- Theatrical Release Poster
- Directed by: Erik Peter Carlson
- Written by: Erik Peter Carlson
- Produced by: Mark Baier
- Starring: Najarra Townsend; Constance Brenneman; Chandler Rylko; Jeanette May Steiner; Samuel Nolan;
- Edited by: Alex Bordino
- Music by: Nathaniel Levisay
- Production company: Riding Hood Motion Pictures
- Distributed by: Mance Media (See Matthew Mancinelli)
- Release date: June 8, 2014 (Dances With Films);
- Running time: 144 minutes
- Country: United States
- Language: English

= The Toy Soldiers =

The Toy Soldiers is a 2014 American coming-of-age drama film was written and directed by Erik Peter Carlson, and starring Najarra Townsend, Constance Brenneman, Chandler Rylko, and Jeanette May Steiner.

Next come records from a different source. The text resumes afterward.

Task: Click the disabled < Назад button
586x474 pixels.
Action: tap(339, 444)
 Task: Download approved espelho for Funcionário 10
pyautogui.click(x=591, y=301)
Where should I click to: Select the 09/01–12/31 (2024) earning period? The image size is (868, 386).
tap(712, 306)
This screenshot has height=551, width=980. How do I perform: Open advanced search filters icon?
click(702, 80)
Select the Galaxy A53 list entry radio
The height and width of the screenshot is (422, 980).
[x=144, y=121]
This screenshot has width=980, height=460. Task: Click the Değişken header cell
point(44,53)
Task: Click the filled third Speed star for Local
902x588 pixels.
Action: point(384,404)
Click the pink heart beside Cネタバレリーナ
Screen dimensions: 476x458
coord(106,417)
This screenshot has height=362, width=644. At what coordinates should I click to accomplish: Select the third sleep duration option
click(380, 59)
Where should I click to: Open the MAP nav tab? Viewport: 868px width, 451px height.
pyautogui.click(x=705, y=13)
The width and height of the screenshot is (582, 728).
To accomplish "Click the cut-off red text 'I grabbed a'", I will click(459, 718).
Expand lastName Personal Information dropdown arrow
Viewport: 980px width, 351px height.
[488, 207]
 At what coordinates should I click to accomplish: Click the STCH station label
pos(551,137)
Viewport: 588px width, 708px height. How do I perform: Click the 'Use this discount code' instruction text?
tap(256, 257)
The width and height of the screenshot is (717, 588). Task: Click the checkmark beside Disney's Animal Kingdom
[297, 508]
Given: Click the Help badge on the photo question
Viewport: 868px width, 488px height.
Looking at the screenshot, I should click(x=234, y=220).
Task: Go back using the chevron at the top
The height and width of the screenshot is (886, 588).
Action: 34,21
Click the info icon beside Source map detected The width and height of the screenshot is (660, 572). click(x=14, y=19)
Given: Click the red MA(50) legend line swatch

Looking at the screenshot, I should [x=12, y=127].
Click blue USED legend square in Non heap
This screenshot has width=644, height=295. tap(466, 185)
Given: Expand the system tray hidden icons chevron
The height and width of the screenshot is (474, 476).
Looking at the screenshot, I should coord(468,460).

Set in the 1980s, five coming-of-age stories unravel together on the final evening that local hangout, The Soldiers Roller Rink, closes its doors. During an ongoing night of sex, drugs, and rock "n" roll, the innocence of youth will unravel and each individuals life will be changed forever.

==Background==
Erik Peter Carlson's sophomore feature film portrays an unsentimentally realistic story about the life, complexities and savageries faced by teens and their families in the 1980s culture of America. Many scenes from the film were shot at the Huntington Beach Pier and the Moonlight Rollerway in Glendale.

The film premiered on June 8, 2014 at the Dances With Films festival as the Closing Night Feature at the TCL Chinese Theatre. The film was theatrically released November 14, 2014 in AMC Theatres.

==Plot==
Over the course of one night, five parallel coming-of-age stories dramatize the stages of grief. A mother in a custody battle over her children finds tranquility in alcohol. The abuse from her ex-husband still haunts the children, a 19-year-old drug addict and his younger brother, a closeted homosexual and target of bullying. Another teen offers sexual favors to gain acceptance, and encounters a challenged classmate who would do anything for her love. There's also the story of the redheaded beauty who is haunted by a secret, tragic past. These lives and others will change forever on this evening when the Toy Soldiers Roller Rink, their local hangout spot, closes its doors for the final time.

==Cast==
- Najarra Townsend as Angel
- Constance Brenneman as Mary Harris
- Chandler Rylko as Elliot Harris
- Jeanette May Steiner as Layla
- Samuel Nolan as Jack Harris
- Nick Frangione as Steve
- Amelia Haberman as Sue Harris
- Matt Harrelson as The Stud
- Megan Hensley as Cricket
- Andre Myers as Wilson
- Kevin Pinassi as Clyde Harris
- Thatcher Robinson as Jason
- Izzy Pollak as Harold Beaver
- Marco Tazioli as Freddie
- Danno White as Sean
- Kelsey Impicciche as Female skater

==Screenings==
The film premiered at Dances With Films on June 8, 2014, and on October 2, 2014, got its screening at the SoCal Independent Film Festival.

On October 18, 2014, the film got its screening at the Hollywood Film Festival.

On November 14, 2014, The Toy Soldiers was premiered on red carpet at the Universal CityWalk Hollywood.

==Reception==
On review aggregator website Rotten Tomatoes, the film has a 50% approval rating based on 6 reviews, with an average ranking of 7/10.

Dennis Harvey of Variety wrote "With its stilted monologues and crudely melodramatic air of "shocking realism," Erik Peter Carlson's sophomore feature feels like a series of interlocking fringe-theater one-acts that have only grown more artificial onscreen".

The Village Voices Sherilyn Connelly commented that "As compelling as an individual thread or scene might be, the picture as a whole lacks forward momentum, as is often the case with films with asynchronous timelines".

The Hollywood Reporter called the film "A not-so-convincing teenage wasteland".

According to Gary Goldstein of the Los Angeles Times the film have a "way overlong ensemble melodrama".

Lawrence Toppman of The Charlotte Observer was of a different opinion, his reaction was "The rough honesty hooks you, and overlapping storylines eventually sort themselves out".

==Awards and nominations==
The film received multiple nominations at its 2014 festival screening:
- 'Industry Choice Award' and 'Audience Award for Best Feature Film' at Dances With Films
- Nominated 'Best Emerging Filmmaker' for Erik Peter Carlson at Hollywood Film Festival
- Nominations for 'Best Actor' for Samuel Nolan, 'Best Actress - Achievement in Acting' for Constance Brenneman, 'Best Cinematography - Feature Film' for Dan Witrock, and 'Best Screenplay' and 'Best Director - Feature Film', and 'SoCal IFF Award' for Erik Peter Carlson at the SoCal Independent Film Festival.